_Work request_:
Nothing but the lines from the one containing "Task: Click the bank one label text" through the one containing "This screenshot has height=623, width=623.", both included, should be given again, each exactly as written below.

_Data for review_:

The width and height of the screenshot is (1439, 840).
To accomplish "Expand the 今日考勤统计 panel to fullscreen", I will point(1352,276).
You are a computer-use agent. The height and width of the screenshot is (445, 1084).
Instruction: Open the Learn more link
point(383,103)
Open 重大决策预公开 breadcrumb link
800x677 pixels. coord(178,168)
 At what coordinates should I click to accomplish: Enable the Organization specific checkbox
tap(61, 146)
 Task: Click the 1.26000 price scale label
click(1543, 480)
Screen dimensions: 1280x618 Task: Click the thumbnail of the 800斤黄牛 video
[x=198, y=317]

---

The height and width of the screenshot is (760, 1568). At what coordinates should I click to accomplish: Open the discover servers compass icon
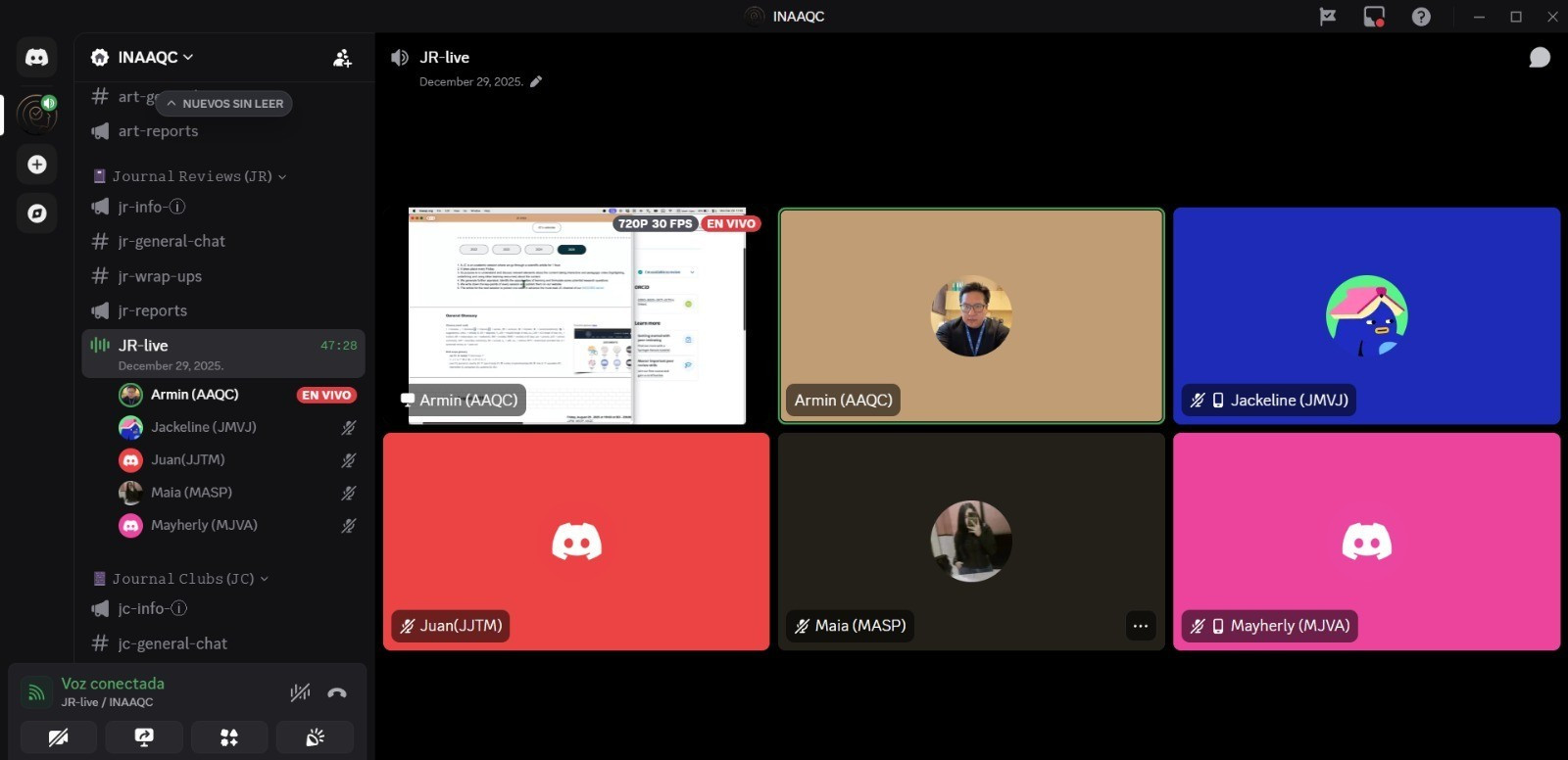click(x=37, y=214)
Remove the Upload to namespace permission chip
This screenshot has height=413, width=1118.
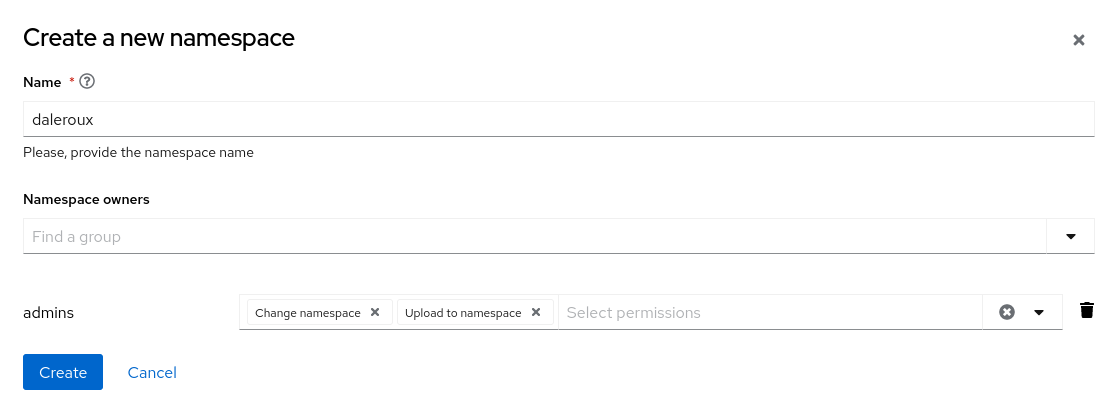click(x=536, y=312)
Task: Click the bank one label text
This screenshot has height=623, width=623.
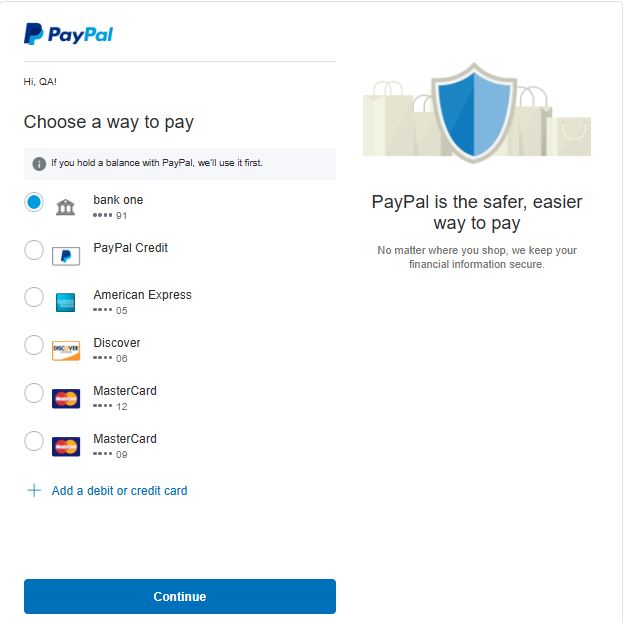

_Completed exercise_:
Task: Click the bank one label text
This screenshot has height=623, width=623.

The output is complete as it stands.